Introducing JsonGrammar

Posted on Sunday, 08 May 2011 at 22:11.

The first version of JsonGrammar has just been released on Hackage! JsonGrammar offers an API for converting between your own datatypes and JSON ASTs.

“What, another JSON library? Don’t we have enough already?”

It’s true that there are already a few JSON libraries out there. These libraries, however, require you to write fromJson and toJson separately.

“Uhm, yes… is that bad?”

Yes. It violates the DRY principle. If I show you an implementation of fromJson for a certain type, you can write a corresponding toJson without requiring any further information. Similarly, if I show you an implementation of toJson, you can write the accompanying fromJson. Writing down the same thing twice is tedious and opens up the possibility to make mistakes.

“But most of these libraries offer Template Haskell support that does this work for you!”

This is true, but they also make all the choices for you about how your datatypes should map to JSON. Usually they assume the names of your record fields map directly to JSON property names. The shapes of your family of datatypes need to correspond to how the objects in JSON are nested. These libraries give you the choice: either you write out fromJson and toJson by hand and have full control over the mapping, or you give up this control and let Template Haskell do all the work for you.

JsonGrammar gives you the best of both worlds: it gives you full control over what the mapping should be, with an API that lets you define fromJson and toJson at the same time. It achieves this by separating the constructing/destructing of datatype constructors and its fields from the description of the JSON values. The former is derived by Template Haskell, the latter is provided by the programmer.

An example

Suppose we have these two datatypes describing people and their current location:

data Person = Person
  { name   :: String
  , gender :: Gender
  , age    :: Int
  , lat    :: Float
  , lng    :: Float
  }

data Gender = Male | Female

Sadly, the JSON source we are communicating with is using JSON with Dutch property names and values, so we cannot use Template Haskell to derive the JSON mapping for us, like we would do with other JSON libraries. Neither do we want to use Dutch names for our record selectors; nobody would be able to understand our code anymore! Fortunately this isn’t a problem with JsonGrammar.

The first step is to have Template Haskell derive the constructor-destructor pairs:

person         = $(deriveIsos ''Person)
(male, female) = $(deriveIsos ''Gender)

For the latter to work, you need to enable -XNoMonoPatBinds.
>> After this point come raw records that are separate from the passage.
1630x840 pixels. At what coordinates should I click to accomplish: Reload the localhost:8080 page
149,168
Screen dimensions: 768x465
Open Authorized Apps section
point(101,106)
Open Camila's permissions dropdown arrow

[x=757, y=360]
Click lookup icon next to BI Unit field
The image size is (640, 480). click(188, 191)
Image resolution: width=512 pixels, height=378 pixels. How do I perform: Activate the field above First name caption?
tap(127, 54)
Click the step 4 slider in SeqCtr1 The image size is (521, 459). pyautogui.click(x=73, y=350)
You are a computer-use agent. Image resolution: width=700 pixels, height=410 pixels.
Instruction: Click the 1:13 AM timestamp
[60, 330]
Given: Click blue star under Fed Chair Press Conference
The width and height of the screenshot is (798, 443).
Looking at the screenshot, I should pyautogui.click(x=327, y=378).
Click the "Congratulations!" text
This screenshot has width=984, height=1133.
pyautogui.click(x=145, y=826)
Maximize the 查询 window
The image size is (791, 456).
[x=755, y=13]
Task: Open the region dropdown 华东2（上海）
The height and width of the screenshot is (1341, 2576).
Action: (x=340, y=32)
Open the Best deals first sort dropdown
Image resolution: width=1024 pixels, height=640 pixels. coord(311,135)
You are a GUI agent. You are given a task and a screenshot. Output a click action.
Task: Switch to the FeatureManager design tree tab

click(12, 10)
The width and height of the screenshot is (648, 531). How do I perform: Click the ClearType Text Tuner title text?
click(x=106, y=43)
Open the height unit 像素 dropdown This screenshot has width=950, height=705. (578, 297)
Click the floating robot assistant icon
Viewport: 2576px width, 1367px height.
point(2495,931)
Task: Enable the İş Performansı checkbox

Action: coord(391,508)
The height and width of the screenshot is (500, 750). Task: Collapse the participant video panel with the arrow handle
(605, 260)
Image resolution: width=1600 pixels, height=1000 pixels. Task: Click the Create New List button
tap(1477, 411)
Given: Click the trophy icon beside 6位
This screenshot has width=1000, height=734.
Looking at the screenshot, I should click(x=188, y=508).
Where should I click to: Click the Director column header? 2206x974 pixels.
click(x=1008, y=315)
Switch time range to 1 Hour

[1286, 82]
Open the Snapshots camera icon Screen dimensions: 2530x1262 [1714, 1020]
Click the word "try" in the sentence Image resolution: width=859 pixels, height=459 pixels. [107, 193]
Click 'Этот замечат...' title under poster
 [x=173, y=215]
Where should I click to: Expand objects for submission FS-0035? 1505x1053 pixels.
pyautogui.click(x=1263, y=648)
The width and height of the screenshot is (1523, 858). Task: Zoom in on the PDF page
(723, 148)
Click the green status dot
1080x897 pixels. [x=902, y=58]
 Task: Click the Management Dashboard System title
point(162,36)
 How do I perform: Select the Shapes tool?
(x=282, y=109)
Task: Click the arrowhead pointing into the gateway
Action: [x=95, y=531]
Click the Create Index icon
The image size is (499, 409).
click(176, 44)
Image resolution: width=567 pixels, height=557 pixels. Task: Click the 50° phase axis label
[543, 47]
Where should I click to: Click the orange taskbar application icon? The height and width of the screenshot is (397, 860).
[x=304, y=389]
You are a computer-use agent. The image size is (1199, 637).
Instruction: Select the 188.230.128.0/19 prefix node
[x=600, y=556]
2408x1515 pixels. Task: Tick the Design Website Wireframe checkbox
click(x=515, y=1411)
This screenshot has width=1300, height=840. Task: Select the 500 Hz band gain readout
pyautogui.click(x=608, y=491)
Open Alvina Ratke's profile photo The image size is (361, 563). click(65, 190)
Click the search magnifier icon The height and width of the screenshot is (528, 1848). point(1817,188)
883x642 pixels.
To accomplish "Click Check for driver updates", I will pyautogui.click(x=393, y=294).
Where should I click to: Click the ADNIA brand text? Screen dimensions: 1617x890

Then we write instances of the Json type class to define the mapping from/to Json. The order in which the properties are listed matches that of the fields in the datatype:

instance Json Person where
  grammar = person . object
    ( prop "naam"
    . prop "geslacht"
    . prop "leeftijd"
    . prop "lat"
    . prop "lng"
    )

instance Json Gender where
  grammar =  male   . litJson "man"
          <> female . litJson "vrouw"

The . operator is from Control.Category. The <> is just another name for mappend from Data.Monoid and denotes choice.

That’s all! We have just defined both fromJson and toJson in one simple definition. Here’s how you can use these grammars:

ghci> let anna = Person "Anna" Female 36 53.0163038 5.1993053

ghci> let Just annaJson = toJson anna

ghci> annaJson
Object (fromList [("geslacht",String "vrouw"),("lat",Number
53.01630401611328),("leeftijd",Number 36),("lng",Number
5.199305534362793),("naam",String "Anna")])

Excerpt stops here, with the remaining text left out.